Justicia 'versus' caridad
Aunque los foros de Davos y Bombay sean capaces de reunir a millares de expertos procedentes de todo el mundo para encontrar soluciones a la economía neoliberal, que margina cada vez más a ciertos sectores de la sociedad, y haya especialistas, de reconocida solvencia, empeñados en denunciar reiteradamente que la humanidad no puede ni debe cerrar los ojos ante el grave estado de millones de personas obligadas a sobrevivir en condiciones de pobreza y exclusión social, algunos representantes empresariales pretenden asfixiar estos gritos de alarma propugnando soluciones que únicamente servirán para elevar el número de desfavorecidos y agravar más su desesperada situación.
En este marco debemos situar la propuesta de Manuel Azpilicueta, presidente del Círculo de Empresarios, cuya sensibilidad social pasa por proponer la privatización de todos los sistemas de atención (sanidad, educación, trabajo...) y ofrecer la gratuidad de los mismos únicamente para los pobres. La fórmula de Azpilicueta y los asociados a sus ideas nos traslada a épocas en las que prevalecía la caridad, desde el medievo hasta bien entrado el siglo XX, en detrimento de la justicia, sin advertir que medidas de este caletre fueron felizmente superadas -aunque costaron sangre- por razonamientos empresariales más progresistas y, sin duda, más inteligentes.

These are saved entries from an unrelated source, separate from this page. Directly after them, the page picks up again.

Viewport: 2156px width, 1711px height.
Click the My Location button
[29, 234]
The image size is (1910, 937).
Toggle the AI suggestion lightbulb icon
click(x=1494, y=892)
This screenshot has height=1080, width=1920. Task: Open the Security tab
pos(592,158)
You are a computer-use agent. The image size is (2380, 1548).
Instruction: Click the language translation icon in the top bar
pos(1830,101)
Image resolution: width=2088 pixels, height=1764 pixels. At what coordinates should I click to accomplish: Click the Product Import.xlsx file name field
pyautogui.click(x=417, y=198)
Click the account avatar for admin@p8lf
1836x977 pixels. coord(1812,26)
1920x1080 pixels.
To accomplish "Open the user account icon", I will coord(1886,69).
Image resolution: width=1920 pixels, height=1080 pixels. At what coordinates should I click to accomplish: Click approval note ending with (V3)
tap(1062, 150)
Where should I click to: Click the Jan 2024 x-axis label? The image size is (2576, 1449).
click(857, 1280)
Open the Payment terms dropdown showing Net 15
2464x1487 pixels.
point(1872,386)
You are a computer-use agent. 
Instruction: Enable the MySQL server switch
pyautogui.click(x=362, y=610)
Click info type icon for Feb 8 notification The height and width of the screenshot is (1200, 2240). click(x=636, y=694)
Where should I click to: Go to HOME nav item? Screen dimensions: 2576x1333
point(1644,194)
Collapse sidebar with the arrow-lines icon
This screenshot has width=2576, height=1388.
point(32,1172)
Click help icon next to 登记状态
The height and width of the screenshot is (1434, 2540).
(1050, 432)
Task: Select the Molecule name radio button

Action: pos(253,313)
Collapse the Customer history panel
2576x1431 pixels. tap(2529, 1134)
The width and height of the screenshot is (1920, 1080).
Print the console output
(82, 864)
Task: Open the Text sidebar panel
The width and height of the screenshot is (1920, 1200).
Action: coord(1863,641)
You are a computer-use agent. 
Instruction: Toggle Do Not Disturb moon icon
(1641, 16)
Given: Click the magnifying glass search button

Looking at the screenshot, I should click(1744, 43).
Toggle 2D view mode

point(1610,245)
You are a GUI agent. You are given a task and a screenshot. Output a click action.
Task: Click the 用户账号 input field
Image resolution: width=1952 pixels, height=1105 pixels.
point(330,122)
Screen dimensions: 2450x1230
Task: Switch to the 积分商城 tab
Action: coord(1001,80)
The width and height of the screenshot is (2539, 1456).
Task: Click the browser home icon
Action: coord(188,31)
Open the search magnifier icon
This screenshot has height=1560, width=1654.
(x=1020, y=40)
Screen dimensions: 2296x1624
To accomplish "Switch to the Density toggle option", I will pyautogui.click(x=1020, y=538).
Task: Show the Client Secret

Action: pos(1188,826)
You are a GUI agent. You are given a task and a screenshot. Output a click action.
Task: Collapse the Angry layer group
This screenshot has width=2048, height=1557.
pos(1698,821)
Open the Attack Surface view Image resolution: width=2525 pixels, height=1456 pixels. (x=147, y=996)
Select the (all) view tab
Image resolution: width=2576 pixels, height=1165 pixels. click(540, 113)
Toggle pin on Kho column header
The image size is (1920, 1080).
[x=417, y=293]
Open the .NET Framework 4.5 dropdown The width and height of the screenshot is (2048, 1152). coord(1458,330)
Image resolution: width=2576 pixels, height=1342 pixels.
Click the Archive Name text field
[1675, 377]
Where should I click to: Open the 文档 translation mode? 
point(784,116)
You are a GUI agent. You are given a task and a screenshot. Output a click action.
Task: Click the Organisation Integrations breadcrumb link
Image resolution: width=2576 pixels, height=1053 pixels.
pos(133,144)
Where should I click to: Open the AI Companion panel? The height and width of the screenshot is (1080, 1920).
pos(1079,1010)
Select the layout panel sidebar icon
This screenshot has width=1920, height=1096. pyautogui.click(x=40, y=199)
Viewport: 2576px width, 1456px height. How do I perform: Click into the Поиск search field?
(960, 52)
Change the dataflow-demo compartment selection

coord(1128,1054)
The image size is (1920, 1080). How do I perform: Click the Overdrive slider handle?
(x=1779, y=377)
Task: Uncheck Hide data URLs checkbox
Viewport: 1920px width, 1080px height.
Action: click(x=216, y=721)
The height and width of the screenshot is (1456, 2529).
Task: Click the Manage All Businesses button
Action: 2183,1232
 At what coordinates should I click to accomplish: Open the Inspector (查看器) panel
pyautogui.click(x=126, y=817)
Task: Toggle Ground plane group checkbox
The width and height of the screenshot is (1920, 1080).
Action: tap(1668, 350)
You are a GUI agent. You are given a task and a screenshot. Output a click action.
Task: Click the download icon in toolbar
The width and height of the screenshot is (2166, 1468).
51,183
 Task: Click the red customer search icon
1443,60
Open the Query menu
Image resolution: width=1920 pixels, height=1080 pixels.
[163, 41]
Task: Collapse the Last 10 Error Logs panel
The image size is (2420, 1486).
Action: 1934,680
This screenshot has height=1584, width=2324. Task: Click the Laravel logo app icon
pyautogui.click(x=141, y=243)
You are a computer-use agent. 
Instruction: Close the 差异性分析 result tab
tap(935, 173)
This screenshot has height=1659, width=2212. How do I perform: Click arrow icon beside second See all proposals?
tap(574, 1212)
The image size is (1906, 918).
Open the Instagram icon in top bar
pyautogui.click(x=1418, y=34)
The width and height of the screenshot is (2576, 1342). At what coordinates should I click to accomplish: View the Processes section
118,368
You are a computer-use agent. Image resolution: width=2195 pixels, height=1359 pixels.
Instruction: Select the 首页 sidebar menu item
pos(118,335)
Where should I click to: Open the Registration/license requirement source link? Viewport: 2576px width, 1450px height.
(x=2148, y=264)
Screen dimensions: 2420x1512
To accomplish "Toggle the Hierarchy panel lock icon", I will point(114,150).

Frente a apaños asistenciales de dudosa constitucionalidad -la Carta Magna reconoce los derechos mencionados y no establece distingos en su percepción entre ricos y pobres, e incluso el Gobierno del PP, alegando esta razón, quiere sancionar a las autonomías que eleven las pensiones de vejez más allá de los límites establecidos-, impulsados desde organizaciones de marcado carácter conservador amén de elitista, incapaces de ver que la fractura social se engrandece por momentos y que la fuerza de su gravedad nos tragará a todos, conviene aplicar políticas que apuesten sin reservas por una medicina pública que prevenga enfermedades -a menos bajas más rentabilidad-, una educación, también pública, que forje ciudadanos convenientemente preparados para integrarse, sin complicaciones (sin desconocimientos académicos, técnicos y profesionales que conducen al paro), en el mercado laboral, puesto que está demostrado, hay pruebas fehacientes, que la creciente exclusión social no se resuelve a base de limosnas y sopa boba.
Así pues, ante los globalizadores de la miseria deben emerger propuestas solidarias capaces de evidenciar que las políticas sanitarias, educativas y laborales justas son más rentables, incluso económicamente, que las que procuran estatus de privilegio social. En este sentido, no es ocioso preguntar a los conservadores más recalcitrantes cuánto cuesta la factura de la pobreza y hasta dónde se podrá contener el empuje de los que no tienen nada que perder.
Tampoco es ocioso observar los métodos que aplican alrededor
de 200 empresas y entidades -algunas de tipo religioso que, como Juan XXIII, relegan la caridad en favor de la justicia- de inserción social que operan en Cataluña para atender a casi un millón de pobres, parte del universo que quiere graciosamente favorecer Azpilicueta, con objeto de propiciar, mediante iniciativas ejecutadas de manera proactiva y en contraste con las costosas políticas asistenciales que se aplican comúnmente, la posibilidad de que cientos de personas puedan acceder en condiciones dignas y competitivas al mercado de trabajo, paso indispensable para no depender en exclusiva de la generosidad de empresarios expertos en conseguir rentabilidad mediante eso que eufemísticamente llaman economía de mercado. Analizar los resultados que obtienen estas organizaciones que actúan con personas en situación de riesgo social, desde parados de larga duración hasta perceptores de rentas mínimas, puede deparar sorpresas estimulantes incluso para partidarios de aplicar la tan en boga deslocalización empresarial para mejorar la cuenta de explotación de sus negocios.
Víctor López es economista, miembro de la ACEI (Coordinadora Catalana d'Empreses d'Inserció).